The Louisiana Almanac is a regularly updated reference work, published by the Gretna, Louisiana based Pelican Publishing Company. New editions have usually been produced every two to six years, but the most recent edition, the nineteenth, was published in 2012.

==Book synopsis==
The Louisiana Almanac is a mesh of statistical data, historical information, and often obscure trivia relating to the State of Louisiana. Resources are provided in the following categories: general information, tourism, weather and climate, geography, population, sports, history, government, agriculture, economy, health, and transportation.

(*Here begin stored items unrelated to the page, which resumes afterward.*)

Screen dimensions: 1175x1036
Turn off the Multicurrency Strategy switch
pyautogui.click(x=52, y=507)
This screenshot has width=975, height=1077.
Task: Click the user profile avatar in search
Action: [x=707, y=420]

Although often placed where relevant, maps, charts, and graphs are often printed poorly and can be difficult to interpret.

===Chapters===
The 2006-2007 edition was divided into thirty-one chapters (excluding a foreword, index and list of acknowledgments) and totals 757 pages.

- General Information (pgs. 7-28): Contains generally basic information included in most almanacs, including calendars, astronomical data, and tables of weights and measures
- Touring and Recreation (pgs. 29-91): Includes tourism-related information, largely devoted to state parks and various popular tourist attractions and historic places throughout Louisiana
- Museums, Exhibition Spaces, and Historic Sites (pgs. 92-105): Entire section is composed of a large chart detailing the locations and contact information of museums and other important sites in Louisiana.
- Fairs, Festivals, and Celebrations (pgs. 106-119): Chapter consists of a list of festivals held within Louisiana, each sorted chronologically by month, with the exception of Mardi Gras, which is detailed of its own accord
- History of Louisiana (pgs. 120-159): Contains a rather brief history of Louisiana (and the area that would later become Louisiana) beginning from the earliest known Indian settlement and including the state's various flags, the notes to the official state song, and related items.
- Important Dates in Louisiana History (pgs. 160-181): Chronicles significant dates in the history of the area including present-day Louisiana from Hernando de Soto's 1541 discovery of the Mississippi River to the impact of Hurricane Katrina in 2005.
- Louisiana Superlatives (pgs. 182-197): Consists entirely of various (often obscure) "firsts," "bests," and "worsts" in Louisiana history.
- Louisiana Weather and Climate (pgs. 198-217): Has a variety of weather-related information including all of the following: record temperature extremes, annual rainfall totals, historical hurricane landings, a guide to hurricane preparation and other related subtopics.